Last Saturday night, the Memorial Stadium crowd of 50,750 at Kansas was a sea of Nebraska red. In the third quarter, with the visitors well on their way to a 51-7 victory, the fans began chanting, "Let's go Huskers!" The next day, Terry Allen lost his job.
Huskies Beat Cardinal Again
Flawless in Seattle
When a Stanford defender drove him into the turf on the second play of the second half last Saturday, Washington's righthanded quarterback, Cody Pickett, landed on his throwing shoulder—the same one he'd separated on Oct 6. While shaking off the pain, he avoided looking to the Huskies' sideline, "just in case they were trying to send somebody in for me," Pickett said after the 42-28 win over the Cardinal at Husky Stadium.
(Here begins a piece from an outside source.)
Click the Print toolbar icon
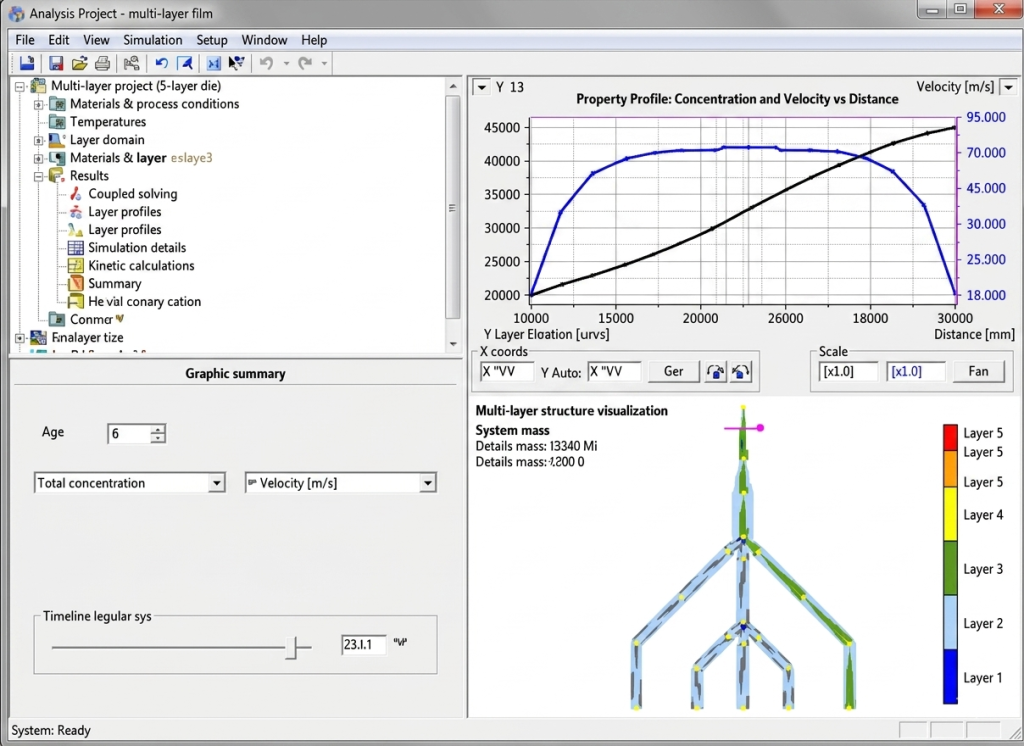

Replacing Pickett, a sophomore, is the last thing the Huskies' staff wants to do. Combining pinpoint passing and remarkable toughness, he has helped lead Washington to a surprising 7-1 record and No. 8 ranking. While Stanford also entered the game with one loss, Washington's defeat had been more humbling—a 35-13 setback on Oct. 13 to UCLA, a team that the Cardinal defeated 38-28 two weeks later for its second win over a top five team in as many weeks. Still, Stanford hadn't won in Husky Stadium in 25 years.
Make it 26. Pickett, who sat out the UCLA game because of his separated shoulder, looked superb leading the Huskies to touchdowns on three of their first four possessions. He picked apart the Cardinal's zone defense, completing 15 of 28 passes for 291 yards and one touchdown with no interceptions. He also rattled Stanford by running the option half a dozen times, an unexpected wrinkle that Huskies offensive coordinator Keith Gilbertson unveiled against the Cardinal, who entered the game with the Pac-10's best rushing defense.
The downside of the option is that it exposes the quarterback to ferocious hits. With Pickett under center, at least one Husky isn't overly worried. "He's a tough cowboy kid from Caldwell, Idaho," says sophomore strong safety Greg Carothers. Pickett grew up around rodeos, specializing in team-roping as a teenager. His father, Dee, was world champion cowboy in 1984 and made his living on the pro circuit for 20 years.
Washington was one of only two teams in the Pac-10 that didn't have a starting quarterback returning this season. Pickett's play has made that a non-issue. "I knew he was going to be good, but damn!" said senior tailback Willie Hurst, after rushing for 108 yards and three touchdowns against Stanford. "Some of the plays he's made, I was like, Are you kidding me?"
"He looks green," says senior center Kyle Benn of Pickett, "but he's a leader. He's got mettle."
Washington wasn't expected to win the league title this season; nevertheless, the Huskies are in a three-way tie for the Pac-10 lead, along with Oregon and Washington State (all 5-1 in the conference). That means, in addition to playing for the Apple Cup on Nov. 17, Washington and Washington State could be playing for the league championship.